Scientific field trips


Cosmic ray research in Yerevan Physics Institute (all the day)


In 1942, the physicists Abram and Artem Alikhanian started cosmic ray detection on Mount Aragats. They have found high-energy protons, deuterons and new unstable particles in the flux of cosmic rays. These initiated the regular study of cosmic rays. At present, the Aragats Space Environmental Center (Cosmic Ray Division) uses several detector systems at Aragats and Nor-Amberd stations on Mt Aragats, at lake Sevan and other places. In addition to cosmic rays, natural electron acceleration within the clouds above the Aragats are studied. A mechanism of particle acceleration and multiplication in thunderclouds was described. One of the most important accomplishments of the Cosmic Ray Division (CRD) was the launching of the Armenian Geophysical Network (AGN), which provides measuring and analyzing of environmental parameters for global change research and natural disaster forecasting.

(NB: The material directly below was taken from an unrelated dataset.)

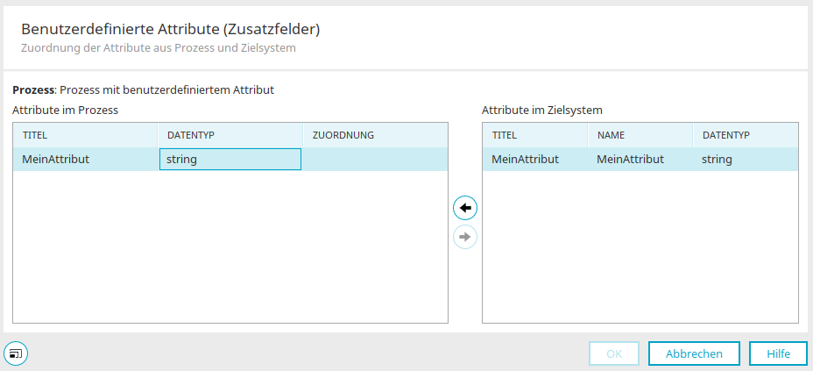
Task: Confirm with the OK button
Action: pyautogui.click(x=614, y=353)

Isotopes research and their production

At present, radionuclides are used for the diagnosis and radiotherapy of tumor and non-tumor diseases. Radionuclides are most widely used in nuclear medicine, and in recent years also for assessing the state of the environment. For medical purposes nuclear reactors are used in the production of radionuclides, but this method is accompanied by a high yield of long-lived radionuclides. The use of accelerators significantly reduces the number of long-lived radionuclides.
For medical purposes, new accelerator methods are being developed that will make it possible to obtain the isotopes Gallium-67 (67Ga), Indium-111 (111In), Iodine-123 (123I), Thallium-201 (201Tl), Technetium-99m (99mTc), α-emitters 213Bi-DOTATOC, Actinium-225 (225Ac) and others (R. Avakyan, A. Avetisyan et al, 2009). We can find out about these modern methods and studies at the Isotopes Research and Production Department.

Armenian NPP

The Armenian NPP was built in 1969-1977 near the city of Metsamor. NPP consists of two power units with VVER-440 reactors. In 1988, the power units were stopped due to the earthquake in the Spitak town. In 1993 and 1995 NPP operation has been restored. In 2017-2020, it is planned to modernize the NPP with a view to its radiation safety. The radioactive waste and spent nuclear fuel management system will also be modernized. Nuclear plant fallouts are controlled by the NPP service and the Center for Ecological and Noospheric Research (CENS NAS RA). Biophysicists of the Applied Physics Research Division (APRD) analyze the NPP effects on soil microbiota in the NPP 30-km zone (G. Khachatryan et al 2016). Control, diagnosis and treatment of patients with general and local radiation injuries are carried out in the Department of Radiation Injuries of the National Burn Center of the Ministry of Health of the Republic of Armenia. A meeting is planned with employees of the NPP radiation safety department and the CENS.

CANDLE – Center for the Advancement of Natural Discoveries using Light Emission


CANDLE - is a project of 3 GeV energy, third generation synchrotron light source for fundamental, industrial and applied research in biology, physics, chemistry, medicine, material and environmental sciences.
As a first phase of CANDLE project -
AREAL (Advanced Research Electron Accelerator Laboratory) - is a 5 MeV laser driven electron accelerator, presently running at CANDLE institute successfully serving irradiation experiments in fields as: life and material sciences, medicine, pharmacy, new accelerator technologies, etc.
Satellite laboratories of: Scanning Electron Microscopy (
SEM), Two-photon microscopy, laser technologies and optics, vacuum technology are accomplishing instrumental abilities for research and study of radiation effects at CANDLE Institute.
The formation of a strong user community and annual organization of international practical courses for students are the keys of success for scientific-technological developments.